The numerator of first fraction \(x^{2}-9\) is a difference of squares and can be factored to \((x-3)(x+3)\). The denominator in the second fraction \(x^{2}+x-12\) has the roots \(x=-4, x=3\), which means it can be factored into \((x+4)(x-3)\). Substituting these into the original expression, we obtain \(\frac{(x-3)(x+3)}{x^{2}} \cdot \frac{x(x-3)}{(x+4)(x-3)}\).

Now multiply straight across. We multiply the numerators \( (x-3)(x+3) \) and \( x(x-3)\), and multiply the denominators \(x^{2}\) and \( (x+4)(x-3)\) to get \(\frac{(x-3)^2 \cdot x \cdot (x+3)}{x^{2} \cdot (x+4) \cdot (x-3)}\).

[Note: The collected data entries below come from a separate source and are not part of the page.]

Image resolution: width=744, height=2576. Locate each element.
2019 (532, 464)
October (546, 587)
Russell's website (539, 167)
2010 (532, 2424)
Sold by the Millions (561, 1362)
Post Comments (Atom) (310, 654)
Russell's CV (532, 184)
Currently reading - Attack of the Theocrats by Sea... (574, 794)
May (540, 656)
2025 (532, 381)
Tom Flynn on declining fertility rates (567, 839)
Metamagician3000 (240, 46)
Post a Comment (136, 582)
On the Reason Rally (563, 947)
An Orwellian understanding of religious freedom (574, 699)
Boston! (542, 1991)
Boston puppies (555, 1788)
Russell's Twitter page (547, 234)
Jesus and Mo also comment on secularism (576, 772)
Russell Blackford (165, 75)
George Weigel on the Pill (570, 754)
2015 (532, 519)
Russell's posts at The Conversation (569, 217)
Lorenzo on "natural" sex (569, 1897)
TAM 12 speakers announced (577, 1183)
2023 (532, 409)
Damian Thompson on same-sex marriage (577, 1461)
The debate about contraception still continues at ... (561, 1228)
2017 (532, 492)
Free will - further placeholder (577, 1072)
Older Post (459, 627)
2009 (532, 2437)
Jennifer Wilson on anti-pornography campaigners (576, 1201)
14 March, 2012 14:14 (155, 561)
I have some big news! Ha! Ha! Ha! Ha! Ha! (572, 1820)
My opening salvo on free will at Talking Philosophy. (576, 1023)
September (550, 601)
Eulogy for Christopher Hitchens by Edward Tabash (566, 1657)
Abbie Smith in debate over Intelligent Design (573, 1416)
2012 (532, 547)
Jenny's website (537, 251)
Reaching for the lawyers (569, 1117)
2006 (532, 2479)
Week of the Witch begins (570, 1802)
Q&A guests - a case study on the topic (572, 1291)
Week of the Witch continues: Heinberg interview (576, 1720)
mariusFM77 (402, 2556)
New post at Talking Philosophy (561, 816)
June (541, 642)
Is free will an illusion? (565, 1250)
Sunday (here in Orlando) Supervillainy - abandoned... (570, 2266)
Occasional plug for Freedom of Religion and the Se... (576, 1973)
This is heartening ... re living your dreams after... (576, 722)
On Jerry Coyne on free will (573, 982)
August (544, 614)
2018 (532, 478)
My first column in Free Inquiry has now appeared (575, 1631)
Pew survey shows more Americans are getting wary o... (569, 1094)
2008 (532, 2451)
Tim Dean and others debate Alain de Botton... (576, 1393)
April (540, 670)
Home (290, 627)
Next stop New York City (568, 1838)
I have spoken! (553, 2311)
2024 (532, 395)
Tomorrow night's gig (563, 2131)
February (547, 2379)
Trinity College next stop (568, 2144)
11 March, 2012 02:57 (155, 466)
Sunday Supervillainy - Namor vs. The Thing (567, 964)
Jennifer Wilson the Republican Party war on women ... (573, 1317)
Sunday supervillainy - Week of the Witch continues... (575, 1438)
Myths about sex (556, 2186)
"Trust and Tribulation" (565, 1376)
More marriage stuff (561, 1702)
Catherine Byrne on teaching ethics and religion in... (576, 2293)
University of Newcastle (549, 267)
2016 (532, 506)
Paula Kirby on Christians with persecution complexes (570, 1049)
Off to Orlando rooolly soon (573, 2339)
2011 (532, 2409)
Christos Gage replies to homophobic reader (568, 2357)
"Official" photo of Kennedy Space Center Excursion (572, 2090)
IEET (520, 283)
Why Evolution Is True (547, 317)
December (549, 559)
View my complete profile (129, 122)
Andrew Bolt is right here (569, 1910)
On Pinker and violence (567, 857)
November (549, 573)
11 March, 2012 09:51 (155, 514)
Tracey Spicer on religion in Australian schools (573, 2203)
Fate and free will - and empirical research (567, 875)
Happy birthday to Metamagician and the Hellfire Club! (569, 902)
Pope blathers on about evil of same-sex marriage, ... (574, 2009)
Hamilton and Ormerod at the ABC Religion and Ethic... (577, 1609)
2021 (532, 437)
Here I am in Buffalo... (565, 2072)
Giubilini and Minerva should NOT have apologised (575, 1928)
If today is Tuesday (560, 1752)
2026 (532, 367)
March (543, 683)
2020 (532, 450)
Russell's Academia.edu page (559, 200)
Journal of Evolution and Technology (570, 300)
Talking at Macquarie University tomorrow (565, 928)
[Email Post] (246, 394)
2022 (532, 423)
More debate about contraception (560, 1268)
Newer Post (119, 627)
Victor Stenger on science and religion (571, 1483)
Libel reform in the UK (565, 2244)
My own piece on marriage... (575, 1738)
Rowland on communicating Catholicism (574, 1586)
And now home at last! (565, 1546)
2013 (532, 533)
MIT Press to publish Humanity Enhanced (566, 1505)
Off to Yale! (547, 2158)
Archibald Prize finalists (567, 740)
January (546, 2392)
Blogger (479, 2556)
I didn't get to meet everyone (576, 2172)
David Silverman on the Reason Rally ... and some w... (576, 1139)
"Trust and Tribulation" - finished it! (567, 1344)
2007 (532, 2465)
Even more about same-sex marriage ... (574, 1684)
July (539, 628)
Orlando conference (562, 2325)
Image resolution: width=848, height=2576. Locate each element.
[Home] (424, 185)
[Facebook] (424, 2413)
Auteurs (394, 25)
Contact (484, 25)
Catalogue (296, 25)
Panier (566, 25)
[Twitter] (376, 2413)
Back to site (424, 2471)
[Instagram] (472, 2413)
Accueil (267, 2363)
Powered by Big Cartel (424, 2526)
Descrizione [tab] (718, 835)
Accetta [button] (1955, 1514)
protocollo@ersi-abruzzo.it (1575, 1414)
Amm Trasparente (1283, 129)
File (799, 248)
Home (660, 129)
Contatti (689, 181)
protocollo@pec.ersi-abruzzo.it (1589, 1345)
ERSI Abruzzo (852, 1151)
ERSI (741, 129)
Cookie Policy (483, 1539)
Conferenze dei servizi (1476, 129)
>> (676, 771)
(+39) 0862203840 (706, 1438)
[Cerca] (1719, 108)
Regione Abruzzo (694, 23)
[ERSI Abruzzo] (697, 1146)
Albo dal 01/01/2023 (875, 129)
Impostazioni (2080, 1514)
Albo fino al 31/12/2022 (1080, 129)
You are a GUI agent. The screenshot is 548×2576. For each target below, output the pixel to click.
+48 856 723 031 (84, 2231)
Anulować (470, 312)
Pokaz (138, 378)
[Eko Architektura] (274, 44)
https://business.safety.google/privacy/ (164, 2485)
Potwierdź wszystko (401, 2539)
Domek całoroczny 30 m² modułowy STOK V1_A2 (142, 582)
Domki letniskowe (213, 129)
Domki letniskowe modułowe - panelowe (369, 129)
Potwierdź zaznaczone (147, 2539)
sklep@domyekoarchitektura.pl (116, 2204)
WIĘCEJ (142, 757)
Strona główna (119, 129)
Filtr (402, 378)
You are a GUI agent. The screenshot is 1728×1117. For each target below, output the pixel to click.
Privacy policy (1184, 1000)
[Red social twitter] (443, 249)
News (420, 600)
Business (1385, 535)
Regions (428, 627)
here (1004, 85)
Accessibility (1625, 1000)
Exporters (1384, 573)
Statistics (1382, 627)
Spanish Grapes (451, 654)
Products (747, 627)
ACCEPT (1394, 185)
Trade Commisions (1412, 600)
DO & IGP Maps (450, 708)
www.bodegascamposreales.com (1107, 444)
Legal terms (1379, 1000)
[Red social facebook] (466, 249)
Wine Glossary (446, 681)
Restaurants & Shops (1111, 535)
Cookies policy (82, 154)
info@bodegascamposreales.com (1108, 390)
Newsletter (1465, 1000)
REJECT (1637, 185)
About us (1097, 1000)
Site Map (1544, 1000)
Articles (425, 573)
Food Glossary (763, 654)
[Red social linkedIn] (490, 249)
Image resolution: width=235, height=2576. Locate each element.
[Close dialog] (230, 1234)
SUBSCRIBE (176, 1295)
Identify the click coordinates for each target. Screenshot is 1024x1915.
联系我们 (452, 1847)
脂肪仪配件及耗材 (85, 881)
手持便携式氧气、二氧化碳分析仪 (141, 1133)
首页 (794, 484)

Now cancel out common factors from the numerator and the denominator. \((x-3)\) is common in the numerator and denominator and can be cancelled leaving \(\frac{x \cdot (x+3)}{x^{2} \cdot (x+4)}\).

Finally, simplify by cancelling out the common factor \(x\) in the numerator and denominator, resulting in the simplest form of the expression: \(\frac{x+3}{x \cdot (x+4)}\).